La cifra deja en evidencia el cambio de paradigma dentro de la política económica estadounidense: los recursos naturales dejaron de ser solo commodities y pasaron a convertirse en activos geopolíticos centrales para sostener el liderazgo tecnológico y militar.
Cada país de la gira cumple un rol específico dentro de esa arquitectura.
Guyana se transformó en uno de los nuevos polos energéticos globales tras los descubrimientos masivos de petróleo offshore liderados por gigantes como ExxonMobil. Su producción proyectada ya empieza a alterar el mapa energético regional y posiciona al país como una fuente alternativa de suministro en un contexto de fragmentación geopolítica.
Panama, en tanto, conserva un valor estratégico clave por el Canal de Panamá y por su infraestructura logística, fundamental para el comercio internacional y el movimiento de insumos tecnológicos.
Por su parte, Costa Rica aparece como un nodo tecnológico regional cada vez más relevante, apoyado en estabilidad institucional, inversiones en tecnología y desarrollo de servicios vinculados a innovación.
La gira también se conecta con una estrategia más amplia impulsada por Washington bajo el concepto de “Pax Silica”, una coalición internacional orientada a blindar recursos estratégicos para la era de la inteligencia artificial.
La iniciativa considera al silicio, la capacidad de procesamiento, la energía y los minerales críticos como pilares fundamentales de la seguridad económica global. El objetivo es construir cadenas de suministro resilientes entre países aliados y reducir la dependencia de rivales geopolíticos, especialmente China.
Actualmente forman parte de Pax Silica países como Australia, India, Israel, Japan, South Korea, United Kingdom y United Arab Emirates, entre otros.

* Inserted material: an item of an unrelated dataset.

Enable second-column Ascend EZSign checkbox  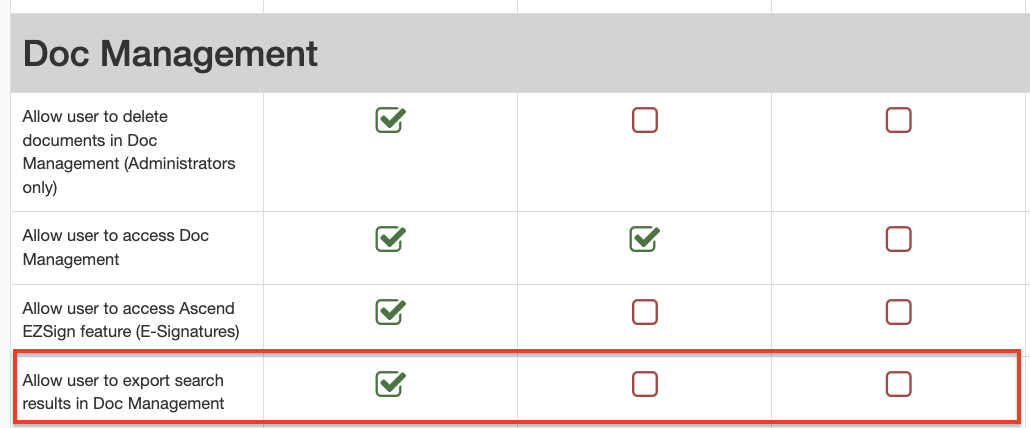[x=644, y=312]
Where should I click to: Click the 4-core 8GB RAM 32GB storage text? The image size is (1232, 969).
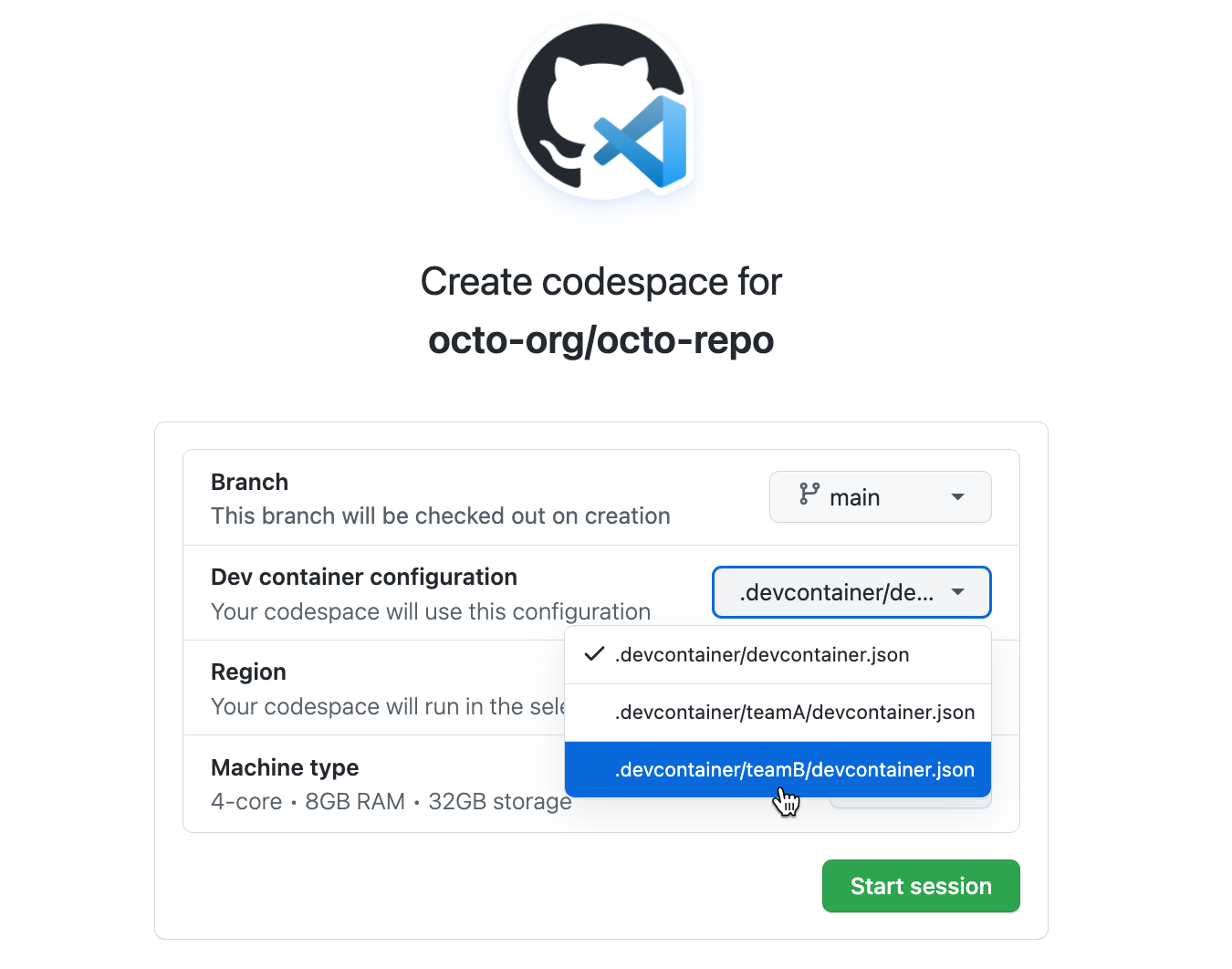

El trasfondo es claro: la carrera por la inteligencia artificial ya no depende únicamente del software o de los modelos de lenguaje. También exige asegurar petróleo, gas, cobre, litio, tierras raras, energía eléctrica y capacidad industrial.
En ese tablero, América Latina empieza a ganar protagonismo como proveedor de recursos críticos y como territorio de disputa estratégica entre las grandes potencias.